How Copenhagen betrayed Africa
China remained the main culprit in the cross hairs of climate change advocates, as the Copenhagen Summit drew to a close without the urgently required binding consensus.
China remained the main culprit in the cross hairs of climate change advocates, as the Copenhagen Summit drew to a close without the urgently required binding consensus. The US, India, Russia, Brazil, and a few other countries are also not far behind on the list of those offering more pretense than resolve to find the agreement needed to save planet Earth for future generations.

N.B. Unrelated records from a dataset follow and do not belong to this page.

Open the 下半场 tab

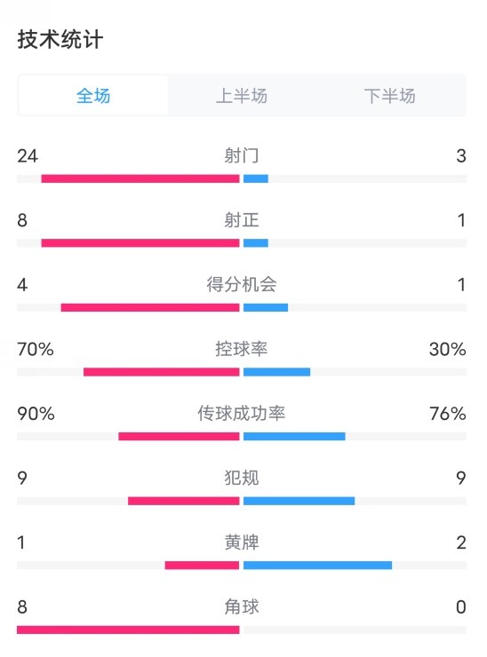tap(389, 96)
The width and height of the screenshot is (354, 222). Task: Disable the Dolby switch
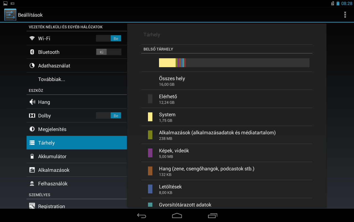point(108,116)
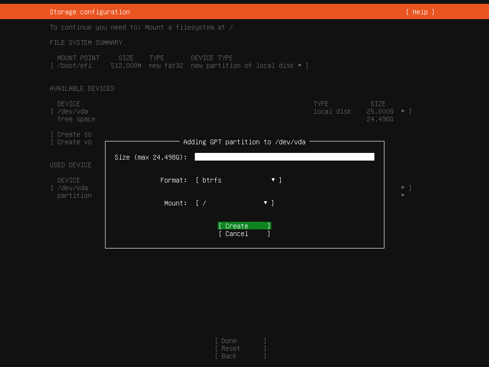Expand the /boot/efi partition options arrow
This screenshot has width=489, height=367.
301,65
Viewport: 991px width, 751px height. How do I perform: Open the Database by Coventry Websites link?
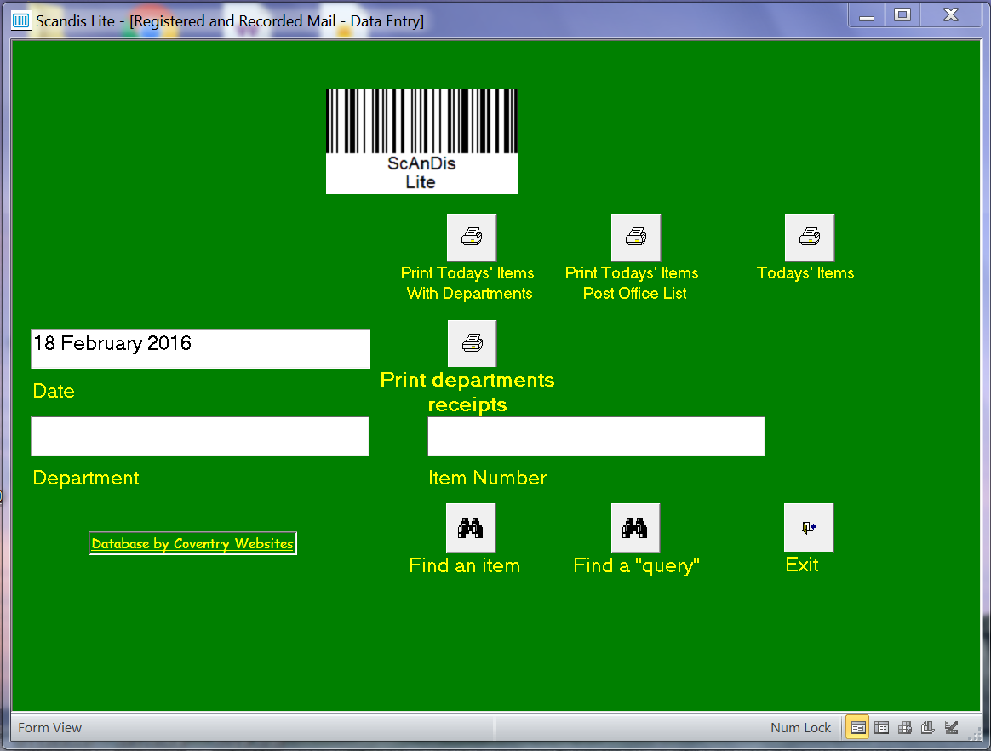pyautogui.click(x=192, y=543)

It became increasingly clear, when following the discussions and arguments advanced by the various delegations, that national interest superseded the global obligations every nation has to look after our common planet, and calling demands for accountability and responsible transparency “meddling in internal affairs” or suggesting a “loss of sovereignty” is enough of a giveaway of their intransigent and stubborn stone walling, which already emerged at the recent summit of the Pacific Rim countries in Singapore. Huge resources were poured into the meeting by the UN and those countries which went to Denmark with an honest agenda, and to make matters worse, Sky News and other global news channels showed footage of Danish police beating up protestors with a real passion, including young women already lying on the ground, while elsewhere they were clobbering protesters with gusto.

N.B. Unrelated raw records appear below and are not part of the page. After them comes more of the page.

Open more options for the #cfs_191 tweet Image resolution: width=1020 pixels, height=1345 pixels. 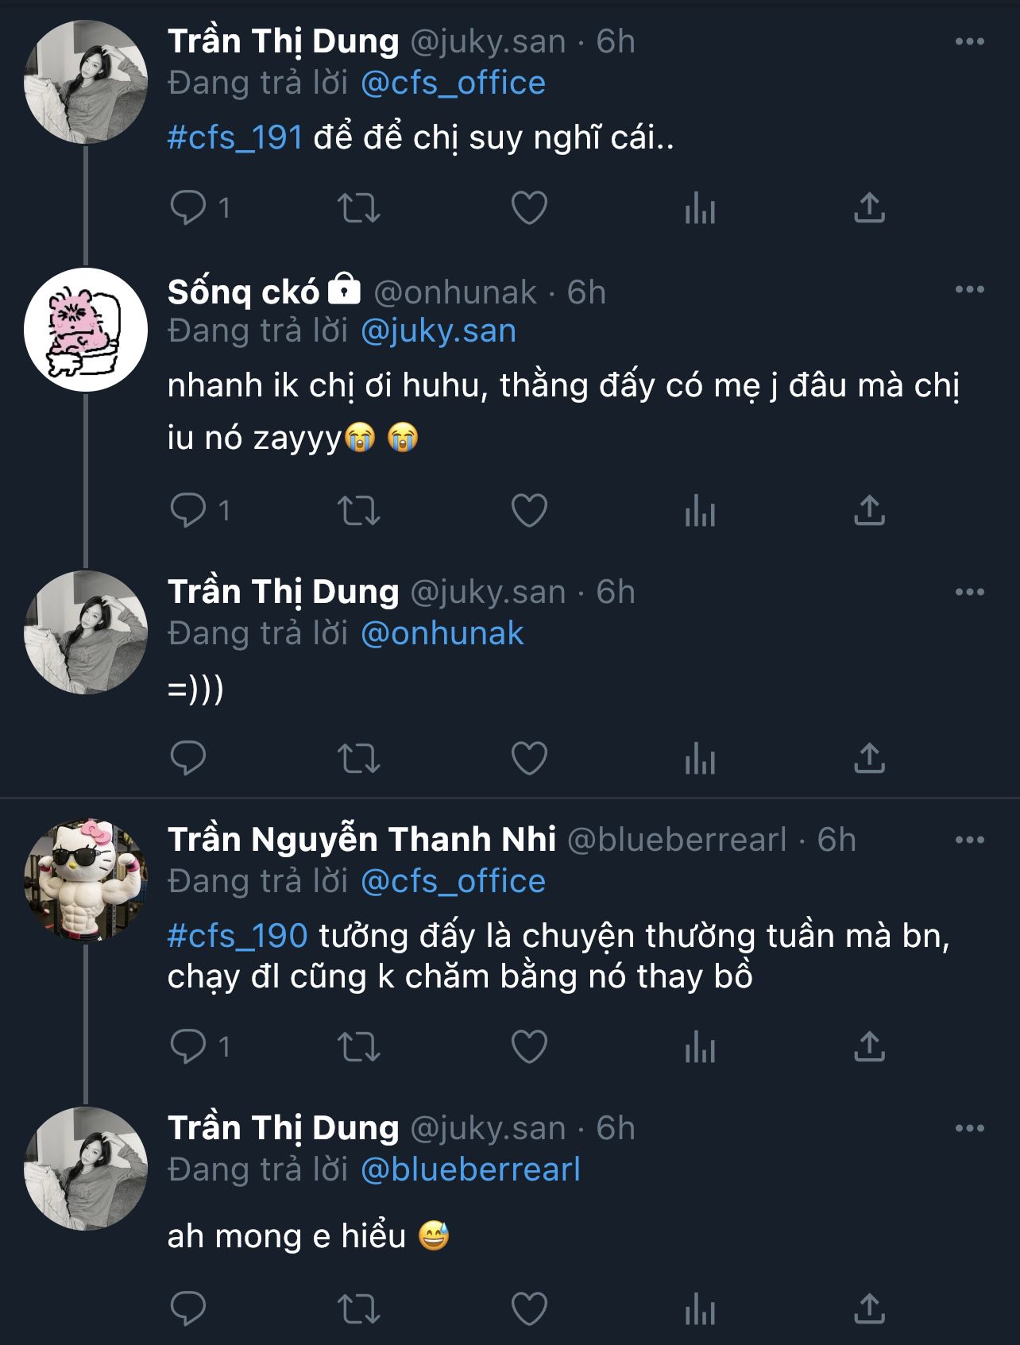coord(969,41)
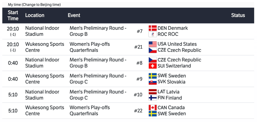The image size is (257, 122).
Task: Click the United States flag icon
Action: [153, 44]
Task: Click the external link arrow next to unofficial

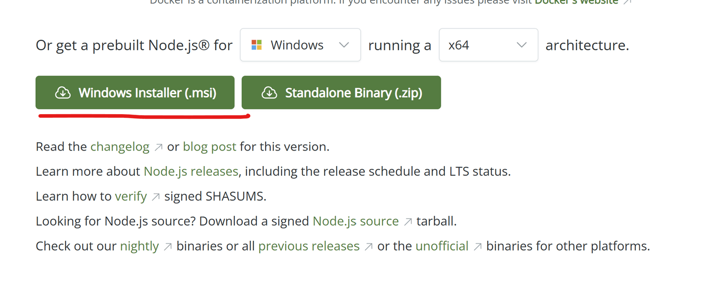Action: point(479,246)
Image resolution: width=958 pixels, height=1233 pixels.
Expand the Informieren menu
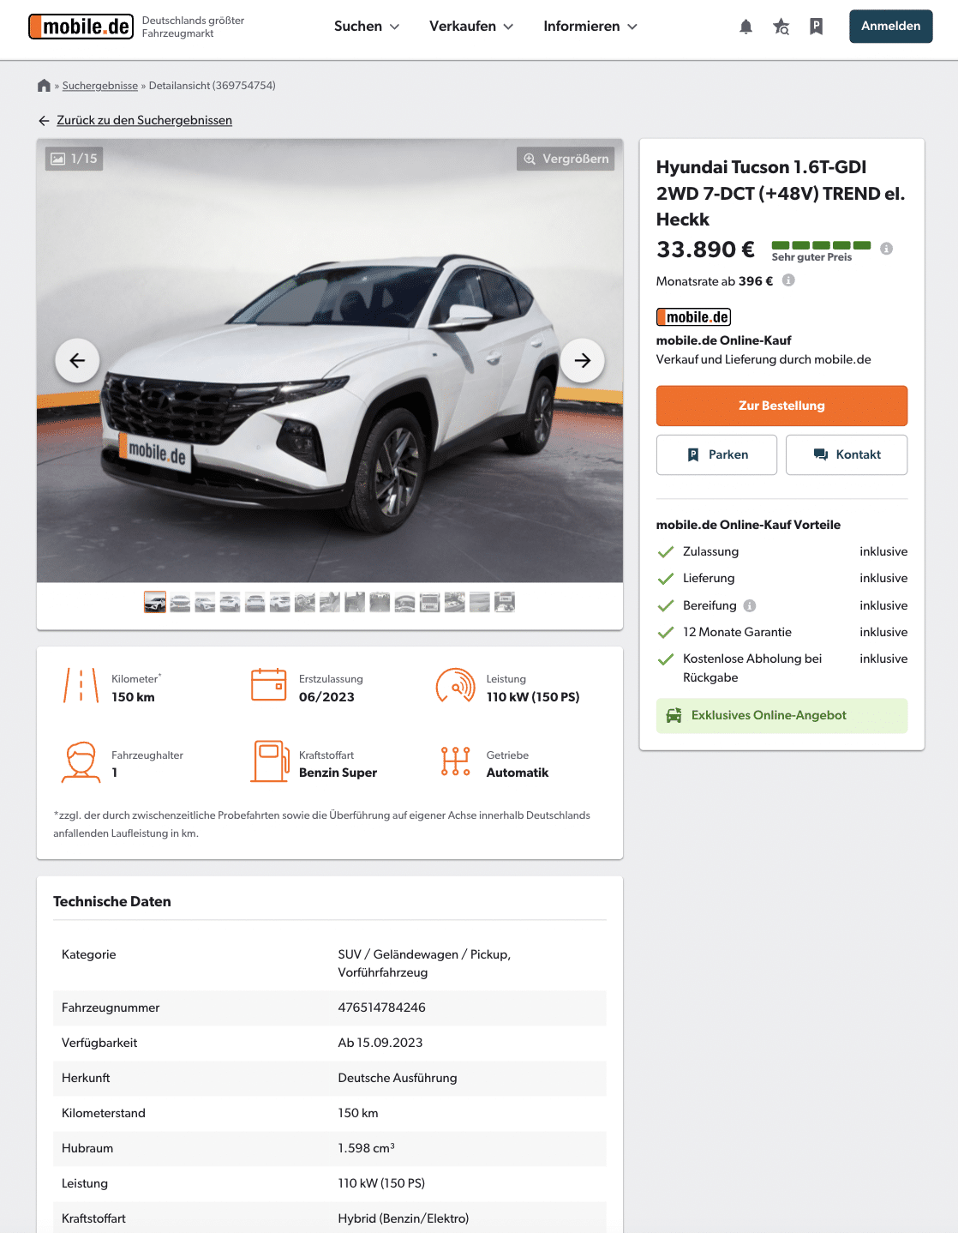coord(590,27)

Many climate change advocates and some of the more enlightened world leaders have expressed their dismay and disappointment in strong terms while others are trying to put on a brave face, peddle the political declarations as a victory or progress, and will be hoping for a better outcome in the form of a binding treaty for the planned follow-up meetings, one arranged impromptu in Bonn, Germany in six weeks and one later next year in Mexico. It is expected and hoped for that the Bonn meeting will see the 192 countries table targets of green house emission cuts, which could then lead to a universally-binding agreement in Mexico – but as said before, do not hold your breath just yet.

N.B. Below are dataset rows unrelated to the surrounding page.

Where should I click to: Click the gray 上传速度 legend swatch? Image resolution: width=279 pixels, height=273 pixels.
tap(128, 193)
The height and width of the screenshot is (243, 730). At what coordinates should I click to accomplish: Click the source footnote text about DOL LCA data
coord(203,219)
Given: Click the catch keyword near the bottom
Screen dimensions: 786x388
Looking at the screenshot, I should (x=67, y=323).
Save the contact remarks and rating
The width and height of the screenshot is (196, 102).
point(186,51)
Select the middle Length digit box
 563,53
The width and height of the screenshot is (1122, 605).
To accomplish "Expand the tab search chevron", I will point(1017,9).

More outspoken and acid critics now speak of the “Floppenhagen” summit in clear reference of the meeting failing the world and allowing national interests to override measures, which can only be taken on a common approach if it is to be effective, and that measurable reduction of emission output, compared to the benchmark year of 1990, has been substituted by a “keeping our fingers crossed” approach. Individual countries may well, as sections of the media report, have put some targets on the table, but those are largely unenforceable, not binding, and can in many cases not be monitored, as it should be if all of it were to make any sense. The high hopes for the summit, already talked down by leading participants when the potential failure loomed, were certainly dashed, and in particular, the developing world can rightly feel betrayed that they and their people’s future are being sacrificed on the table of national greed and retaining the rich and powerful nations’ lifestyles and commercial clout.
Africa can do little relying on luck and hope, as the equatorial ice caps keep melting ever faster, drought and flooding cycles chase each other, extreme weather impacts worsen, hunger spreads, and the Sahara desert marches on. Africa is considered as one of the prime victims of climate change, together with Pacific and Indian Ocean island nations, several of which will end up submerged under water if the global warming is not halted and the Arctic, Antarctic, and Greenland ice keep melting at an ever-increasing pace. Many experts say that even the 2 degrees centigrade increase in average temperatures permitted by the Copenhagen Accord of the “notorious five,” as it is now apparently being called, would condemn millions upon millions of Africans to certain death while inhabitants of Pacific and Indian Ocean islands face drowning unless they are offered a climate refuge elsewhere.
Meanwhile it was also learned that the Sudanese chief negotiator, who was also representing the Group of 77 and the China Block of 130 poor nations, caused anger and outrage in some quarters when calling the indecisive end to the summit a climate holocaust and accused the rich nations of asking Africa “to sign a suicide pact.”